Friday, July 14, 2006

1/4/06

A Visit From St. Guilt


Tri-O's oddities, observations, and opinions
by Herb Kandel


As has been a tradition each year we spend Christmas with my wife's mother and sister's family who live near New Orleans. This year was no exception. Except for an acceptance, which was to realize that the city was no longer what it was. With no claim to news reportage the following are just the personal observations of the place called home for over 30 years.
Approaching the city via I-10 the usual evergreens we were used to seeing had given way to the burnt umber look as the browns of the barren and uprooted trees were strewn on either side of the interstate. The usual hectic traffic we so dreaded had now given way to uncluttered lanes. This was to prove a foreboding of what was to come. What appeared to be zigzag lines of toy soldiers “at ease” were full orange mesh trash bags that stretched for miles on the median and road shoulders.
After settling we took “the tour” around the Lakeview neighborhood which had been a middle income area interspersed with an occasional mansion-like home.
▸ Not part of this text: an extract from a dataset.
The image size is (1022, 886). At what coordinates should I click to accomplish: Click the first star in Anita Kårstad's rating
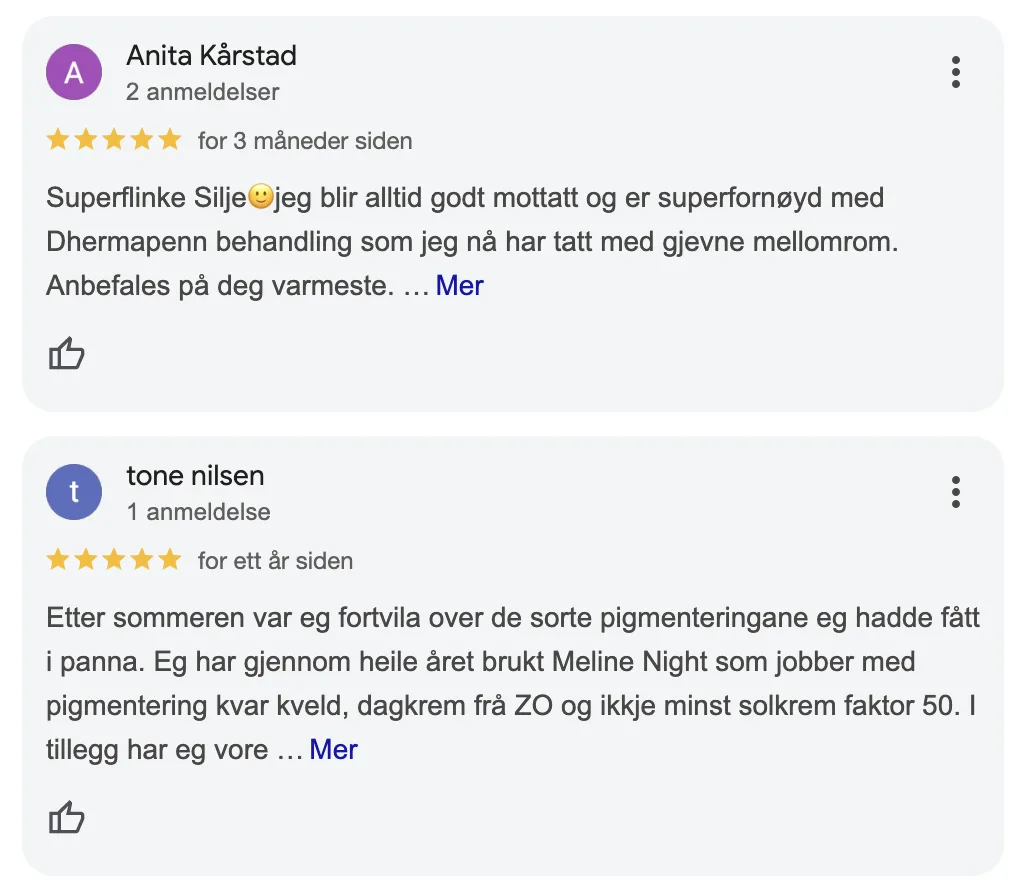(58, 140)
Last year most of the homes bore decorative lights and trimmings, some gaudy and yet appealingly charming. Now each proclaimed, in bright day-glo spray paint, that it had been explored by FEMA representatives who left their hieroglyphics in each corner of the X mark.
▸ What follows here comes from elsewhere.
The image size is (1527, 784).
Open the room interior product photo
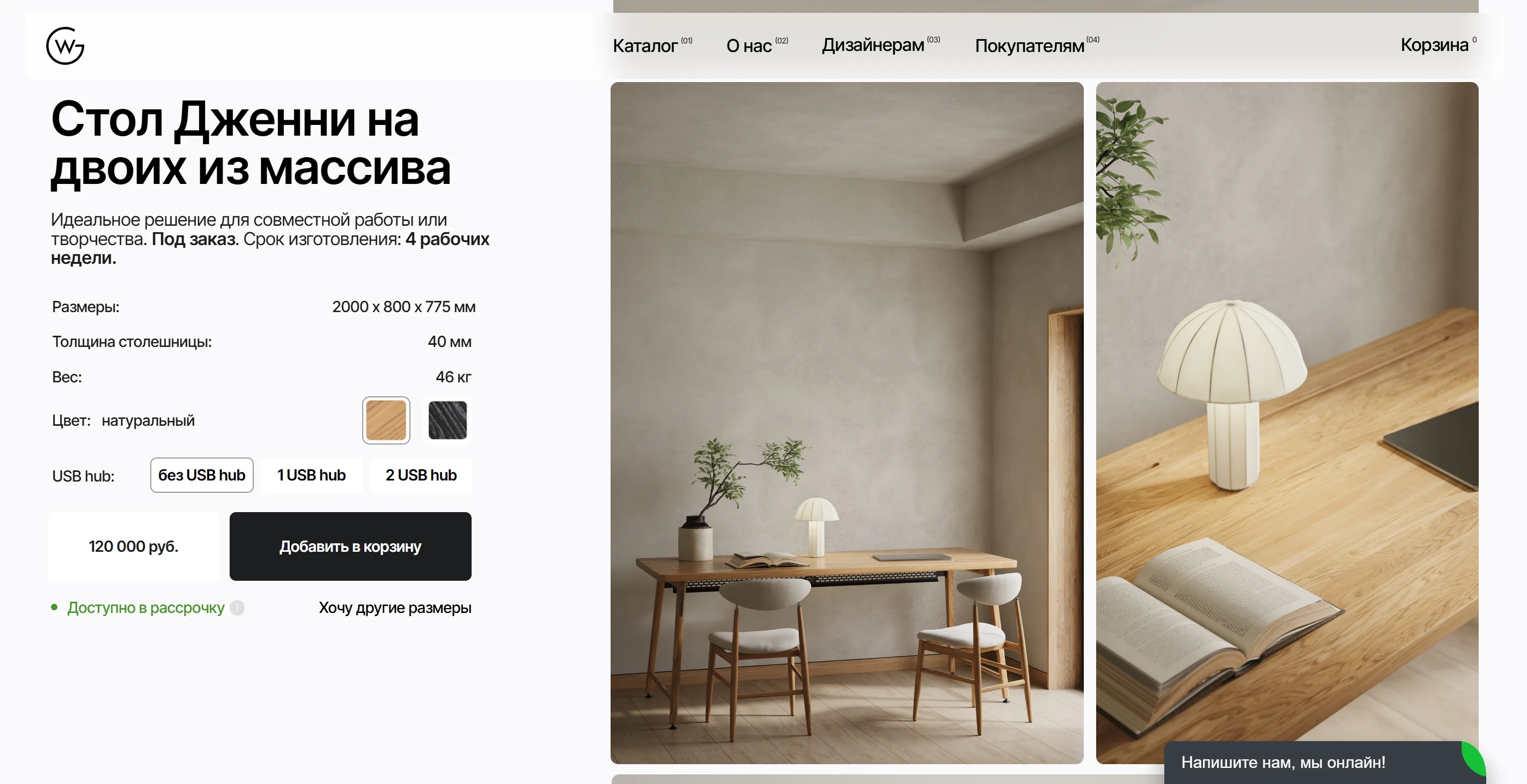point(847,423)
Like rings left in a bathtub each house bore the lines left by the water heights, a few over 15 feet. These markings brought to mind that this was just the opposite of what happened in Exodus and the tenth plague, when the Angel of Death spared homes that were marked; but here the mark was left after the visitation as a “gotcha“ and not as the Old Testament true believer’s haven to be passed over.
There was a kind of surrounding hush all about, you could almost hear the quiet. Streets were bereft of activity. What few people we did see were trying to drag movable debris to the curbside pile, they wore facial masks to filter the dust and slightly acrid odor. My wife’s eyes felt the sting. The tree canopies were gone as were car ports, windows, porches, brick walls and roofs. An occasional car, mud caked and rusting lay beached and rested where the water surge floated it. One hung at a 45 degree angle with rear bumper hooked on the branch of a live oak tree.
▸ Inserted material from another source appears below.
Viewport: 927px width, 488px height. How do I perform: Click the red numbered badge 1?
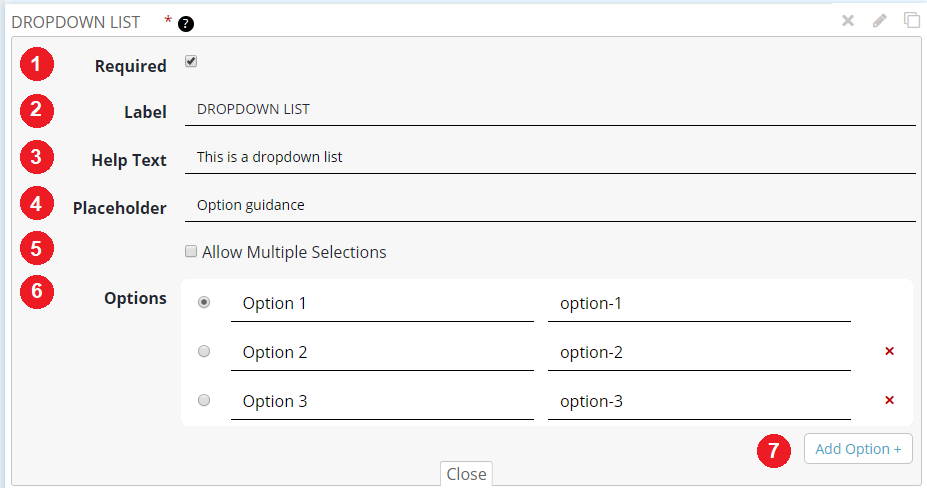point(36,65)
From the street one could see to the back of houses and observe the skeleton-like stud frames. The scene was eerily reminiscent of the one in the movie ON THE BEACH when the submarine’s periscope eye pans ever so slowly on a lifeless San Francisco and traffic-less Golden Gate Bridge, all the people having died in a nuclear radiation holocaust. Here we were, midday, in the center of a once vibrant community and there is no one there. The bleakness of the gray day added to the pervasive despair. And from what was seen on TV of the lower Ninth Ward I'm sure it was 10 times worse than in Lakeview where at least the outside structures were still standing.
We drove though the Central Business District and viewed the One Shell Square high rise where my offices once were. A chain link fence circled the building and the commercial lobby area was still skirted with plywood board. The glimmering light that provided a respite from the dimness proved to be the French Quarter and Garden District which looked virtually the same as in memory. However, the contrast between these intact areas and the surrounding devastation seemed only to magnify the disparity. The overwhelming feeling of loss abounded along with a gnawing depression, then the twinge of guilt surfaced in realizing how fortunate our families have been in not having sustained such major losses, the accompanying suffering, and the life changing decisions to be made.
Despite this cloud of despondency and uncertainty there is a strong personal feeling that the city, with the help of wise leaders, foresighted city planners, talented engineering, generous government aid, and a strong will of the returned and displaced New Orleanians, should be able to resurrect and perhaps even surpass it's former self. A place where all it's citizens can afford and live in decent housing, be employed, enjoy the entertainment, and savor food that the city is renowned for; a place where new industry, services, schools, and medical facilities provide more high tech and professional employment at wages competitive with other major cities. Let's hope that the old regimes of politico hacks filling their pockets and having the leftovers trickle to the public are over and an enlightened leadership, not self serving administrators, oversee carefully and are accountable for all the expenditures. One can only hope.
May the shout of “Laissez les bons temps rouler !” resonate loudly again.